The core insight driving calls for cooperation is that AI risks do not respect national borders. A poorly safeguarded model released in Shenzhen can be downloaded and misused in São Paulo, Lagos, or London within hours. AI-assisted cyberattacks have increased 72% since 2024, and experts warn that AI could soon accelerate the synthesis of dangerous pathogens. Trump's own AI Action Plan acknowledges that AI and synthetic biology "could create new pathways for malicious actors to synthesize harmful pathogens."

Knight and Singer draw a striking analogy: just as Boeing and Airbus compete fiercely in commercial aviation while adhering to shared safety standards, the US and China can compete on AI while agreeing on baseline safeguards against catastrophic risks. They also invoke a Cold War precedent, American scientists shared information about Permissive Action Links (technologies preventing unauthorized nuclear launches) with the Soviet Union, even at the height of superpower rivalry.

The failed first attempt, and what it revealed

The path to cooperation has been rocky. The first US-China AI dialogue, held in Geneva in May 2024, was widely seen as a failure. Washington sent technical experts prepared to discuss model evaluation and testing protocols. Beijing dispatched diplomats who wanted to talk about chip export controls and geopolitics. The expertise mismatch produced little of substance.

But the landscape has shifted since then. At their October 2025 APEC summit meeting in Busan, South Korea, President Trump and President Xi Jinping agreed to "consider cooperation on artificial intelligence" in 2026 and planned an exchange of visits. China's own Cyberspace Administration proposed new rules in February 2026 to regulate human-like AI interactions, signaling that Beijing's historically narrow focus on content censorship is broadening toward genuine safety concerns.

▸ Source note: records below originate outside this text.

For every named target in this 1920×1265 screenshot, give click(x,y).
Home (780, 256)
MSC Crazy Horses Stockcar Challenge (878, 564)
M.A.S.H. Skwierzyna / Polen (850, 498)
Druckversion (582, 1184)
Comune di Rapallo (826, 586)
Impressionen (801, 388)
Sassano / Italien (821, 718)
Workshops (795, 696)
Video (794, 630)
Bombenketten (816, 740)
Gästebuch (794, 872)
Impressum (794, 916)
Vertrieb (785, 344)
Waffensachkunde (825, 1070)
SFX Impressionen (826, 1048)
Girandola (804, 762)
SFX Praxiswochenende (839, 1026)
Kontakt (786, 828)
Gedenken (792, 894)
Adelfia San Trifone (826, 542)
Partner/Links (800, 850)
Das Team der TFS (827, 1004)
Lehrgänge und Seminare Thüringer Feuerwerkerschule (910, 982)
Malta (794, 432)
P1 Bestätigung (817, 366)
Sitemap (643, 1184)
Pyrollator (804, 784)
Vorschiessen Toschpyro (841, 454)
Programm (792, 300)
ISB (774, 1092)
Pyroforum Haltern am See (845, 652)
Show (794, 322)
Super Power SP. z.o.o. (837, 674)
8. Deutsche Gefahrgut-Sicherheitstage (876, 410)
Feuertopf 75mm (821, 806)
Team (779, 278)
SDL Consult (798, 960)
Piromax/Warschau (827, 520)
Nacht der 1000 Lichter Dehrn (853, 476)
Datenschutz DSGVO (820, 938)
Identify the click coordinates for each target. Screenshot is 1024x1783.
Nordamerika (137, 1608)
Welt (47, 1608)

Former Deputy Defense Secretary Kathleen Hicks told Axios in March 2026 that a US-China AI agreement is "absolutely" achievable, arguing that the competitive dynamic itself creates "opportunity to set some rules."

Where cooperation could actually work

The practical framework proposed by Knight and Singer focuses on external safety tools, content filters, execution guardrails, and usage restrictions, rather than anything requiring access to proprietary model architectures. This distinction is crucial: neither side would need to reveal how its models are built internally, only agree on standards for how they behave externally.

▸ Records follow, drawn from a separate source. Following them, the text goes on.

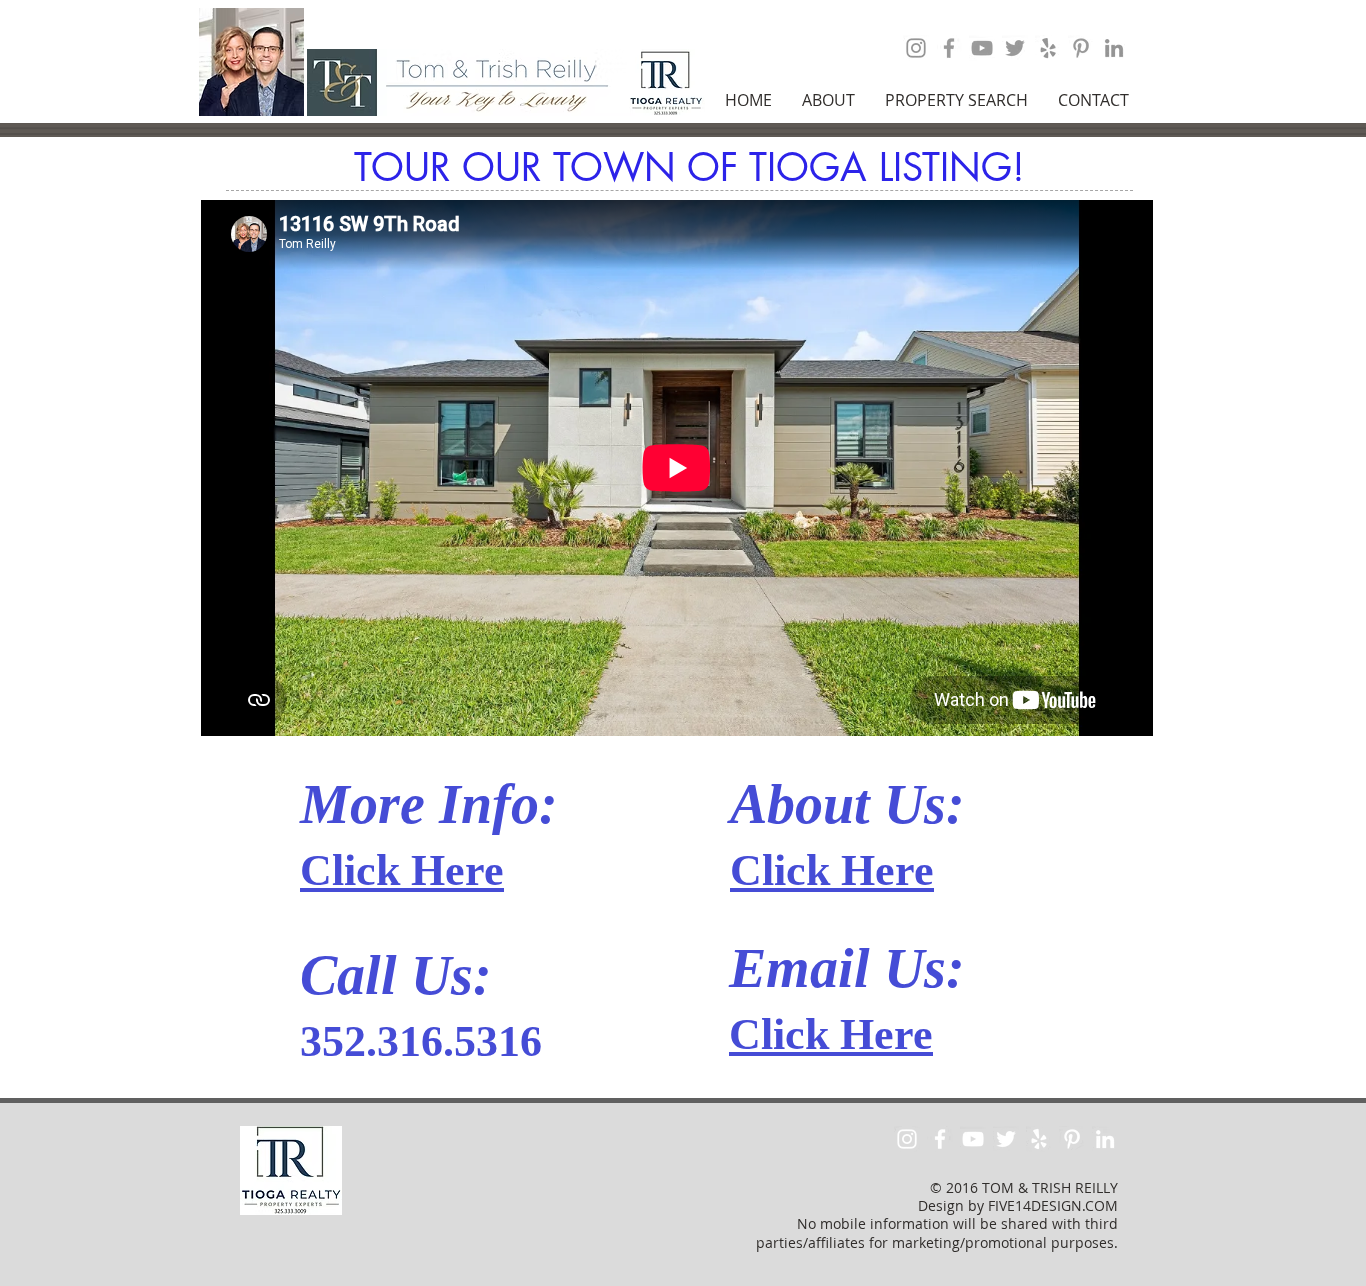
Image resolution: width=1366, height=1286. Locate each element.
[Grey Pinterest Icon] (1081, 48)
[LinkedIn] (1114, 48)
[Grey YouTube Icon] (982, 48)
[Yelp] (1048, 48)
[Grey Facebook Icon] (949, 48)
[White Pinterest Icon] (1072, 1139)
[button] (828, 100)
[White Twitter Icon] (1006, 1139)
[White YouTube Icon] (973, 1139)
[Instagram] (916, 48)
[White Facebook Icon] (940, 1139)
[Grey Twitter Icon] (1015, 48)
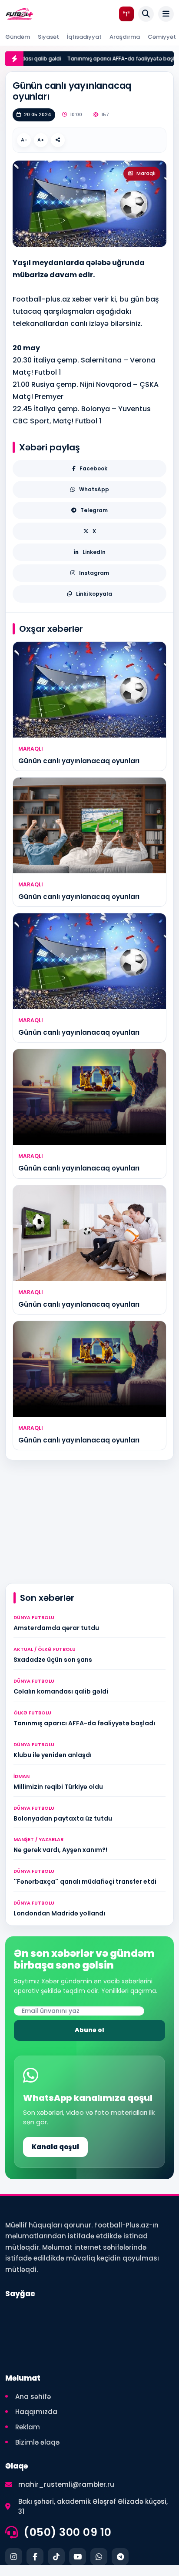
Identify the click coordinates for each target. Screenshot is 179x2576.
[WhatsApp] (98, 2556)
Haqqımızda (36, 2411)
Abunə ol (89, 2030)
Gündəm (17, 37)
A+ (40, 139)
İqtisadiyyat (84, 37)
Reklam (27, 2427)
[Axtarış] (146, 14)
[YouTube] (77, 2556)
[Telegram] (120, 2556)
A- (24, 139)
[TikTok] (56, 2556)
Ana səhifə (33, 2396)
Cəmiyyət (162, 37)
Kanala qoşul (55, 2146)
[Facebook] (35, 2556)
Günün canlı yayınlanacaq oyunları (78, 760)
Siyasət (48, 37)
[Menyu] (166, 14)
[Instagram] (13, 2556)
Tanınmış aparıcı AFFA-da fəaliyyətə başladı (95, 58)
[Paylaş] (58, 140)
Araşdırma (124, 37)
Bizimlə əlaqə (37, 2442)
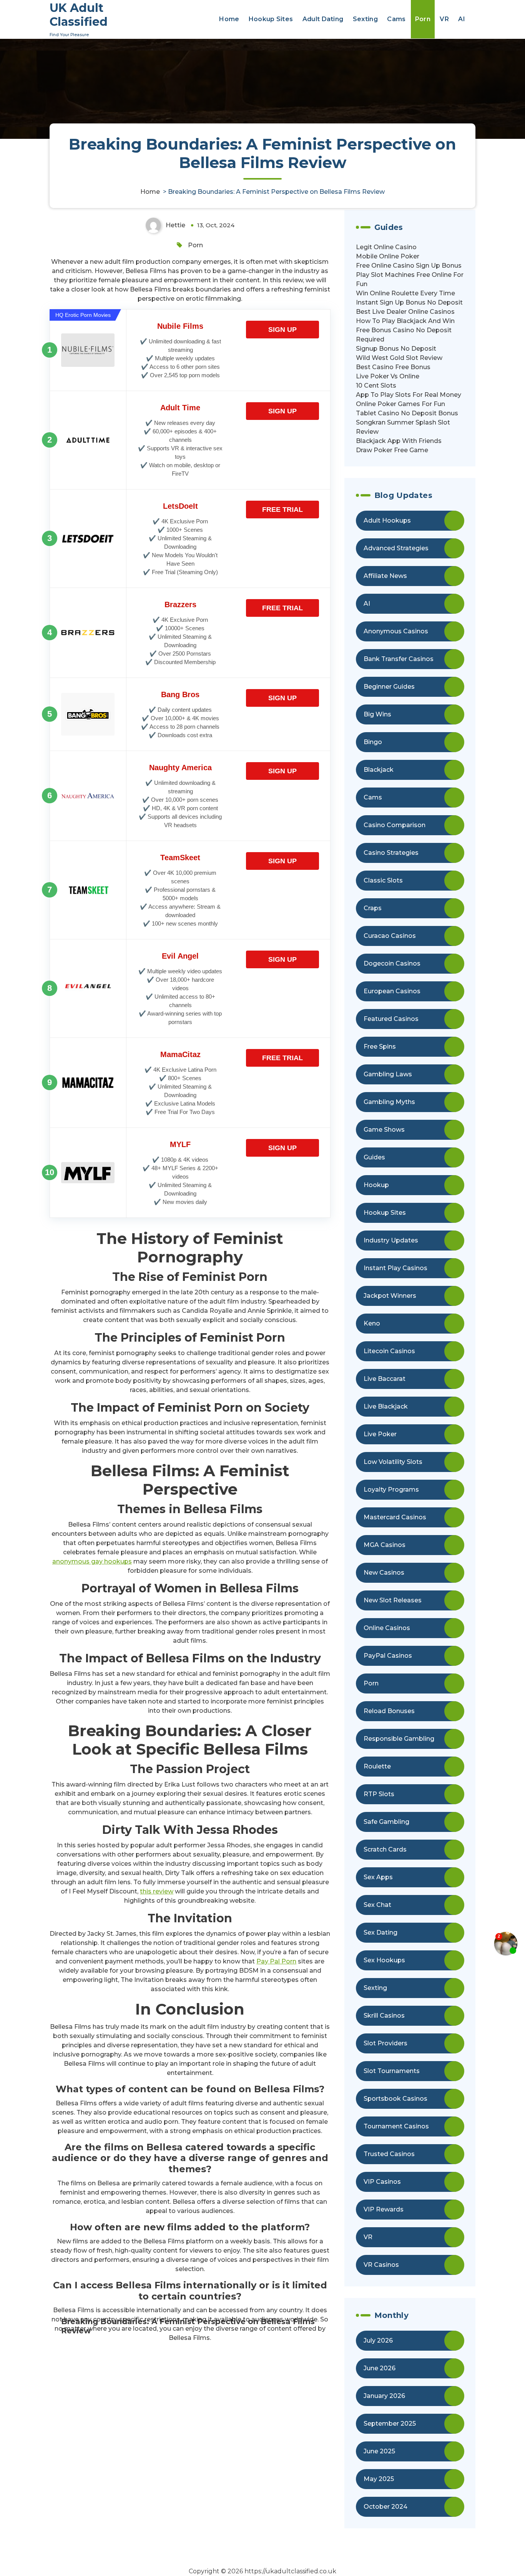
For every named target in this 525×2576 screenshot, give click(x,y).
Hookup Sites (271, 19)
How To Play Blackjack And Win (405, 321)
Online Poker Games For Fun (400, 404)
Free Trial (282, 509)
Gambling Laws (388, 1074)
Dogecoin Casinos (392, 963)
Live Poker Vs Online (387, 376)
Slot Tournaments (392, 2071)
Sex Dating (380, 1932)
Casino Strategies (391, 852)
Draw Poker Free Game (392, 450)
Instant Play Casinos (395, 1268)
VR (444, 19)
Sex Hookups (384, 1960)
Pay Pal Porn (276, 1961)
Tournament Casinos (396, 2126)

Specific areas ripe for cooperation include coordinated red-teaming (systematic adversarial testing of AI models for vulnerabilities), shared protocols for evaluating frontier AI risks, and joint approaches to preventing AI-enabled biosecurity threats. The authors compare systematic AI safety assessments to "clinical trials for drugs and crash tests for automobiles", processes that competitors routinely share.

A RAND Corporation analysis identifies a key tension, however: AI safety technologies can also enhance capabilities, creating what researchers call a "seatbelt-and-brakes" dilemma. Teaching China to make its AI safer could inadvertently make Chinese AI more powerful. But the consensus among major policy institutions, RAND, Brookings, Carnegie, and the Atlantic Council, holds that the risks of non-cooperation far outweigh this concern.

The clock is ticking

The window for action may be narrow. China is set to host APEC in Shenzhen later in 2026, with AI expected to dominate the agenda. The EU AI Act's major provisions take effect in August 2026. Over 400 leading scientists have demanded binding AI agreements by year's end, and 77% of US voters reportedly support a strong international AI treaty.

Meanwhile, the threat continues to evolve. A War on the Rocks analysis published April 1, 2026, documented how Chinese AI models are spreading globally with what author Ryan Fedasiuk called "a severe lack of systemic resilience" against misuse. The challenge is no longer theoretical. It is here, and growing faster than governance can keep up.